→ Directions
Which lines of the records below contain the word "with"? Copy each of them out.

→ Supplied data
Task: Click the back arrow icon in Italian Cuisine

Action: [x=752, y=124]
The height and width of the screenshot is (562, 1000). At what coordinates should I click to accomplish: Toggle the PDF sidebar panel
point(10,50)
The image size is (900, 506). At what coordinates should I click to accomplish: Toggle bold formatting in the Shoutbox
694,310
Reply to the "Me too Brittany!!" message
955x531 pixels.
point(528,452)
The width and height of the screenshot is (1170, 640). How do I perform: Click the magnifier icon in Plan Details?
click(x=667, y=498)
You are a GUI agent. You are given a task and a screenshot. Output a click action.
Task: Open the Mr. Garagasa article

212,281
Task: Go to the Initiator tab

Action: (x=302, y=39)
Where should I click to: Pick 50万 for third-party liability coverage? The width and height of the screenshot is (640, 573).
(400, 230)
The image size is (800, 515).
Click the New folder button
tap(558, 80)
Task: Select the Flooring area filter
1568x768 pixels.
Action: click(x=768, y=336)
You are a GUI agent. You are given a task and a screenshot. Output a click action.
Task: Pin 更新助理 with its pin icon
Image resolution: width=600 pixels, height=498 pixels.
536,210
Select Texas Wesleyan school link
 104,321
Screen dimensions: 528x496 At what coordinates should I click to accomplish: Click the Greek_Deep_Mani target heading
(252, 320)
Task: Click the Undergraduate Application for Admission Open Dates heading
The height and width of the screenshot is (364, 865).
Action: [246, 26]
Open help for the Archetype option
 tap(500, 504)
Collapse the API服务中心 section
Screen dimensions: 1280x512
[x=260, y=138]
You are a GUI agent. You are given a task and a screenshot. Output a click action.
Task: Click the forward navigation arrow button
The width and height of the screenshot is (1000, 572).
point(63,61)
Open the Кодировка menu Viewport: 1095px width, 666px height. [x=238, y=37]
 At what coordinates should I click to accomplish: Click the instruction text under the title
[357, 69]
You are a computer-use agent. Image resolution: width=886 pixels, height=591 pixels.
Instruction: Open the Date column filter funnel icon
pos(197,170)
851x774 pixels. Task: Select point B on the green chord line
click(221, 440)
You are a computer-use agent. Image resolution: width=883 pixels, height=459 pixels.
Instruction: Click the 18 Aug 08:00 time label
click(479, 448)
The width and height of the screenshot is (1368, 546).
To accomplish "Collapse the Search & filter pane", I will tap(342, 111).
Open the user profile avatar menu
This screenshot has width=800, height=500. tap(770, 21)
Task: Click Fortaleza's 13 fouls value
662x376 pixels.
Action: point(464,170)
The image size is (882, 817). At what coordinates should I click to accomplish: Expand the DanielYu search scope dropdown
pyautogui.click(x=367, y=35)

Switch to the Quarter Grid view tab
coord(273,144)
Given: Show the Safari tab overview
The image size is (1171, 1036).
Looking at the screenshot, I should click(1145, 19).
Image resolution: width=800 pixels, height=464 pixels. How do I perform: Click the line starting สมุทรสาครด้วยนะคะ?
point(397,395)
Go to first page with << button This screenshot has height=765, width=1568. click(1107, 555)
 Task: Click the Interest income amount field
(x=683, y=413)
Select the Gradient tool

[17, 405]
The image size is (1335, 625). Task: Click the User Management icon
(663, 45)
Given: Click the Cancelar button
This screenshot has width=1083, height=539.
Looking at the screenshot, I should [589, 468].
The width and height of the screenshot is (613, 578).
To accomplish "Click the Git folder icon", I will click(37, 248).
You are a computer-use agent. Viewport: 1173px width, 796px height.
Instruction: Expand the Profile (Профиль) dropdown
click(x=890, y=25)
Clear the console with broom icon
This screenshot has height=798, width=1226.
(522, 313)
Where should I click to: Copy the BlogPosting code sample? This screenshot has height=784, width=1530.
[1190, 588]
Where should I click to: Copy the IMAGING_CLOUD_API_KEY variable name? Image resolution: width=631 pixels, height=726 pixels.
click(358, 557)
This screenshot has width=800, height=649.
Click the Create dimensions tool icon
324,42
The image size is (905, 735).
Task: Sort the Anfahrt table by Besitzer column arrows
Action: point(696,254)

→ Solution below
Task: Pin 更新助理 with its pin icon
Go to first page with << button This screenshot has height=765, width=1568. click(1107, 555)
Clear the console with broom icon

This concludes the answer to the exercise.